▶ [Aim of the exercise]: From the first line of the data below through the line holding "Remove all watch expressions icon", write out each line exactly as it stands.

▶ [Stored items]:
▼

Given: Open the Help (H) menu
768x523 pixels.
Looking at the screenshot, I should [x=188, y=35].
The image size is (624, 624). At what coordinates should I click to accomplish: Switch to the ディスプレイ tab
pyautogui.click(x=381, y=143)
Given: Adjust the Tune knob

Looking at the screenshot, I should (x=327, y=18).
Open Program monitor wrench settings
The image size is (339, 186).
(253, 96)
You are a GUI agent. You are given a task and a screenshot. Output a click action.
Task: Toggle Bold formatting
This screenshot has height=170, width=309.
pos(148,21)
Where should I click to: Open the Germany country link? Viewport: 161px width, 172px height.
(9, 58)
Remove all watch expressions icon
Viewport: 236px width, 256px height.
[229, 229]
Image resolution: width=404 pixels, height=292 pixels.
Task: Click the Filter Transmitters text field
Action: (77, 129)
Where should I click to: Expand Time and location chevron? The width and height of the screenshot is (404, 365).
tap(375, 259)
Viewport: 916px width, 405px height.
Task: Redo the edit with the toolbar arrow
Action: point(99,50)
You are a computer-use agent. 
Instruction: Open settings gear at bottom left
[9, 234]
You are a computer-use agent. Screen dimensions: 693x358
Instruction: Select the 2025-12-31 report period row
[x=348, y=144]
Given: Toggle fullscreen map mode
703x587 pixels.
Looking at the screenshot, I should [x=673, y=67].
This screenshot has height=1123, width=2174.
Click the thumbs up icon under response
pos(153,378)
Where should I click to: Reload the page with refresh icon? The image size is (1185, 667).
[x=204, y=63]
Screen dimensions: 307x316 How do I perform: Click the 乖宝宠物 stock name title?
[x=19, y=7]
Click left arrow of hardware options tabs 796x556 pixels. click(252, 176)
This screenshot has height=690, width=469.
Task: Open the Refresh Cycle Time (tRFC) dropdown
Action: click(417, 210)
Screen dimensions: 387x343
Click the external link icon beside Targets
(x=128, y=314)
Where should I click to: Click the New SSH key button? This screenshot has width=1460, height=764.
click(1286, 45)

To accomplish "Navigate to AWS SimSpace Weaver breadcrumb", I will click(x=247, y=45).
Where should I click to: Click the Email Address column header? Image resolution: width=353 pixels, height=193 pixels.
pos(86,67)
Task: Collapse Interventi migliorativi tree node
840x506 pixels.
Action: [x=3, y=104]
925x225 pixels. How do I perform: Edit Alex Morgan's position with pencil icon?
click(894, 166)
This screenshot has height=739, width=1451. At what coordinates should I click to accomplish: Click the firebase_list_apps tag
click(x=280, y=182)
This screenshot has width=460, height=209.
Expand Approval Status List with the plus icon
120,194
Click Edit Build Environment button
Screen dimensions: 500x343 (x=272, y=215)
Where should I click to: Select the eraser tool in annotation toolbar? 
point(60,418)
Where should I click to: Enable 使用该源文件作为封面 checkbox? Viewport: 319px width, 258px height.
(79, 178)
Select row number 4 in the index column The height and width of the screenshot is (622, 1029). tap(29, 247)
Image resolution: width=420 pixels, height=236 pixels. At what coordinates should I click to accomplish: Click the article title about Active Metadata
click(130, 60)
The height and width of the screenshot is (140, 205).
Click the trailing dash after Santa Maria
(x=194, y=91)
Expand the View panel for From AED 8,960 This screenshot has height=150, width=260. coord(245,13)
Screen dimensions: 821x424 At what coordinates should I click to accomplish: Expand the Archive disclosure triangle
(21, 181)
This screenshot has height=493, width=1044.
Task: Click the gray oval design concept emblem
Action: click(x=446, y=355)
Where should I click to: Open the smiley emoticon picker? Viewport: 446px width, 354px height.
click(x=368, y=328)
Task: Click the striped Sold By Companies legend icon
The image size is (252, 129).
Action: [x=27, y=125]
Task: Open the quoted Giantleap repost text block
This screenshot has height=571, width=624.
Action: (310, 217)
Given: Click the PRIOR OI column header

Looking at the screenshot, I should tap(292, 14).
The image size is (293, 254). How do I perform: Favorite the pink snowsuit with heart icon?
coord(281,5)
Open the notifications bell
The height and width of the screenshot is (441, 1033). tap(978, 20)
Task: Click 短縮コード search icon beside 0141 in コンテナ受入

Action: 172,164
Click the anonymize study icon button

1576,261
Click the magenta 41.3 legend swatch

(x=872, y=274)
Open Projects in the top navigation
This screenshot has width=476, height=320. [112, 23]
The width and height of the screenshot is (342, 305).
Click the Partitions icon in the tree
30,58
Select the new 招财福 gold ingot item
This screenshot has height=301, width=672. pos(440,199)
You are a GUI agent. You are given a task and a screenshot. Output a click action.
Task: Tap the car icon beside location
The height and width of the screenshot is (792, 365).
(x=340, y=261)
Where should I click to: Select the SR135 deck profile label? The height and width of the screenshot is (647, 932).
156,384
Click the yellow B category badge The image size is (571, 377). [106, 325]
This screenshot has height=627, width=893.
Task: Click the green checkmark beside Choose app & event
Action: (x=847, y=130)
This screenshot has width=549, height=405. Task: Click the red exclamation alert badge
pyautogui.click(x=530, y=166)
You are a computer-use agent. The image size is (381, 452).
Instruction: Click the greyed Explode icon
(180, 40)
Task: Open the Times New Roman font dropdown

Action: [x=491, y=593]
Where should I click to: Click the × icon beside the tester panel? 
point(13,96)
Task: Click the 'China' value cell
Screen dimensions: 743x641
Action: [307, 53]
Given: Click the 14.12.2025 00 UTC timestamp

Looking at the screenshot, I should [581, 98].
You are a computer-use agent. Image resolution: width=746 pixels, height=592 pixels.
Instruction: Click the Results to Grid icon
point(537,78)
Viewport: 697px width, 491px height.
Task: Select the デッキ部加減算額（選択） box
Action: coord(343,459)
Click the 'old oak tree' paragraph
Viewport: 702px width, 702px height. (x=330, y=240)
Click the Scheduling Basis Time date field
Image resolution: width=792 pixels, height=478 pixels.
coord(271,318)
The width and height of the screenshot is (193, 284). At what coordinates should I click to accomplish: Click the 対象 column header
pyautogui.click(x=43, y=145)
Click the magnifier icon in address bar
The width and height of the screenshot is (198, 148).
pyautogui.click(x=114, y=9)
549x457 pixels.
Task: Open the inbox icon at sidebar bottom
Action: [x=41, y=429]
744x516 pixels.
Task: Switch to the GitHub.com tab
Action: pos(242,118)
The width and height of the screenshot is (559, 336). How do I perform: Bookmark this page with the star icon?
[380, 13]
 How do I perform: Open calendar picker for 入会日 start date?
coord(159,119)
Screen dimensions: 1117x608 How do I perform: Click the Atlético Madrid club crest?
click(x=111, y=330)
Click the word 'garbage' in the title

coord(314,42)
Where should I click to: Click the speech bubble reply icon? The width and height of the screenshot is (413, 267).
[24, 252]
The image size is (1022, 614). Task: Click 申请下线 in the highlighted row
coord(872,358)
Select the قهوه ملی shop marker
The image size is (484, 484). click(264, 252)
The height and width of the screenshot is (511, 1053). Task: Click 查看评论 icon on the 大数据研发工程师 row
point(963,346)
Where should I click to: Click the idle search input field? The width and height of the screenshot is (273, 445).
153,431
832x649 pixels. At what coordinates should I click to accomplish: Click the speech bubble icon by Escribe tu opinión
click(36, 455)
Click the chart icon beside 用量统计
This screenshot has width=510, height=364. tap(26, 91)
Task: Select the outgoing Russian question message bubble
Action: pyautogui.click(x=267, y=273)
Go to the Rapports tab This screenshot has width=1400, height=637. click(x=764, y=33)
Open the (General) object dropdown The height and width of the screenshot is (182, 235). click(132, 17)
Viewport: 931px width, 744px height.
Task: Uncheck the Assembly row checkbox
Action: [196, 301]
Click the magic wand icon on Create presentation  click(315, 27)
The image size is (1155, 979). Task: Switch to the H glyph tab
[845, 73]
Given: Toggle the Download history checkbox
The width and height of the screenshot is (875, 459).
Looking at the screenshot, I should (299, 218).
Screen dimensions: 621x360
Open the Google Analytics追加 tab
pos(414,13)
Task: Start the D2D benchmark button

▲

▶ [Solution]:
Given: Open the Help (H) menu
768x523 pixels.
Looking at the screenshot, I should [x=188, y=35].
The image size is (624, 624). At what coordinates should I click to accomplish: Switch to the ディスプレイ tab
pyautogui.click(x=381, y=143)
Given: Adjust the Tune knob

Looking at the screenshot, I should (x=327, y=18).
Open Program monitor wrench settings
The image size is (339, 186).
(253, 96)
You are a GUI agent. You are given a task and a screenshot. Output a click action.
Task: Toggle Bold formatting
This screenshot has height=170, width=309.
pos(148,21)
Where should I click to: Open the Germany country link? Viewport: 161px width, 172px height.
(9, 58)
Remove all watch expressions icon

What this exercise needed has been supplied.